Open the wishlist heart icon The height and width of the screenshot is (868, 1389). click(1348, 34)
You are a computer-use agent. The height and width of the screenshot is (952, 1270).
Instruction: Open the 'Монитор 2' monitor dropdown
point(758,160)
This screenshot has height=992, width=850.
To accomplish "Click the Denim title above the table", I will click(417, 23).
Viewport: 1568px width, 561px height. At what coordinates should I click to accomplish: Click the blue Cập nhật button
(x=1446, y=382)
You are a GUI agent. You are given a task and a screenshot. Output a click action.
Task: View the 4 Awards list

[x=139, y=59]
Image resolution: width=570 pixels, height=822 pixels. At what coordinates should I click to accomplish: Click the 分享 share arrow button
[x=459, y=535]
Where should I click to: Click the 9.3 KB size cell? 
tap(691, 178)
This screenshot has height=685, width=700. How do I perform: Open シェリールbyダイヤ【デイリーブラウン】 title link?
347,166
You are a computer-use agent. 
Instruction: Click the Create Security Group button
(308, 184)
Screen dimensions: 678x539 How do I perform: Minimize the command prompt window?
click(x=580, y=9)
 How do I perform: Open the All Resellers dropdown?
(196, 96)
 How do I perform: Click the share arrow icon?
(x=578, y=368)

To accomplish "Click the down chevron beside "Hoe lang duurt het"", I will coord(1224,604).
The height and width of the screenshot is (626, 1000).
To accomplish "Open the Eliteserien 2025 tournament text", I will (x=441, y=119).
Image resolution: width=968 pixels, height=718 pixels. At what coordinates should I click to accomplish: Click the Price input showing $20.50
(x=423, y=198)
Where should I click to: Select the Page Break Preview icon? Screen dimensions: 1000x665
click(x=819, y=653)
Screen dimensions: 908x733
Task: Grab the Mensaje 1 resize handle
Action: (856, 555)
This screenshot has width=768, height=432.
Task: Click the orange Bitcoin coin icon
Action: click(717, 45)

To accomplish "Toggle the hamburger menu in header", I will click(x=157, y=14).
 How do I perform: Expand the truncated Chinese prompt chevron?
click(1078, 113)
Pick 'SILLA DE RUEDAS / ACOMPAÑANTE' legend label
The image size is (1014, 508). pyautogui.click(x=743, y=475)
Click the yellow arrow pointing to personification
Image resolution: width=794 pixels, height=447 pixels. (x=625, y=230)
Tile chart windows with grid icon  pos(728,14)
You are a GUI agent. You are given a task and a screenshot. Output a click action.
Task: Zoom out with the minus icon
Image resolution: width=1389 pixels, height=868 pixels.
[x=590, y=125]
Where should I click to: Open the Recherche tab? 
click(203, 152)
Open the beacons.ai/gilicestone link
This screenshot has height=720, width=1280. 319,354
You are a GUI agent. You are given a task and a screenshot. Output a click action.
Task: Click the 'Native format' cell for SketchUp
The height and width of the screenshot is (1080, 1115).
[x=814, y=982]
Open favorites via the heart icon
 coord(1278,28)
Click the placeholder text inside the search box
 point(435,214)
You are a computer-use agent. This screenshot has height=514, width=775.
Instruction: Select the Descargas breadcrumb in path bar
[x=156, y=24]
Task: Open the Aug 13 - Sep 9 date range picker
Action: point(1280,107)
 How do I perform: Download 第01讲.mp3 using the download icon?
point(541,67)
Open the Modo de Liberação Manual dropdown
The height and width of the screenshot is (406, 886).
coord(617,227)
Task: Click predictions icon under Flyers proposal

--------------------------------------------------

◆ Given exercise: Reproduce the lines of the data without any change, starting at the line containing "Where should I click to: Open" and ending at the line containing "point(435,214)", with both of those lines included.

◆ Result of the exercise:
Where should I click to: Open the Recherche tab? 
click(203, 152)
Open the beacons.ai/gilicestone link
This screenshot has height=720, width=1280. 319,354
You are a GUI agent. You are given a task and a screenshot. Output a click action.
Task: Click the 'Native format' cell for SketchUp
The height and width of the screenshot is (1080, 1115).
[x=814, y=982]
Open favorites via the heart icon
 coord(1278,28)
Click the placeholder text inside the search box
 point(435,214)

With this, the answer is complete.